Le numérique peut participer au décloisonnement du théâtre par rapport à son territoire (ses publics, ses partenaires locaux) et aux autres théâtres (favoriser des collaborations, faciliter la circulation des publics sur un territoire élargi). Le développement d’actions digitales étend l’espace théâtral hors de ses murs et permet de renforcer sa présence en réseau, de participer à son rayonnement.

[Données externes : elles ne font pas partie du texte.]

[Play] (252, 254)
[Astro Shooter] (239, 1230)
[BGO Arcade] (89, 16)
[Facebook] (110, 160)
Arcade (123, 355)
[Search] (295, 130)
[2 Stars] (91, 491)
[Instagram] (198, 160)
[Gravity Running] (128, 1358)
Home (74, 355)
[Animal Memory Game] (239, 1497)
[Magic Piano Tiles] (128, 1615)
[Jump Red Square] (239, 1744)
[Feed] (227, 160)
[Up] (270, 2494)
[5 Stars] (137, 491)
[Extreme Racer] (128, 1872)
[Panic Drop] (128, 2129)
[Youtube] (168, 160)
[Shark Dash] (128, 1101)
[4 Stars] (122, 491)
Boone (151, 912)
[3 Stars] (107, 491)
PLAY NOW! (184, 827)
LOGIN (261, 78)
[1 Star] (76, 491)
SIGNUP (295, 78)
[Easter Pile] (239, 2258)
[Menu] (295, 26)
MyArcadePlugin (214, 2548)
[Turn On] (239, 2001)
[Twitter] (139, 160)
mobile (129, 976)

Virtualisation de la représentation théâtrale
La captation et la diffusion audiovisuelle du spectacle vivant est une des rares questions liée au numérique qui soit depuis longtemps débattue dans les théâtres. Outre les considérations esthétiques (fidélité de la retranscription, qualité de la réalisation) et financières que cela pose, la première critique faite au théâtre en vidéo est la fin de l’expérience vivante du spectateur, née de la coprésence du public et des artistes.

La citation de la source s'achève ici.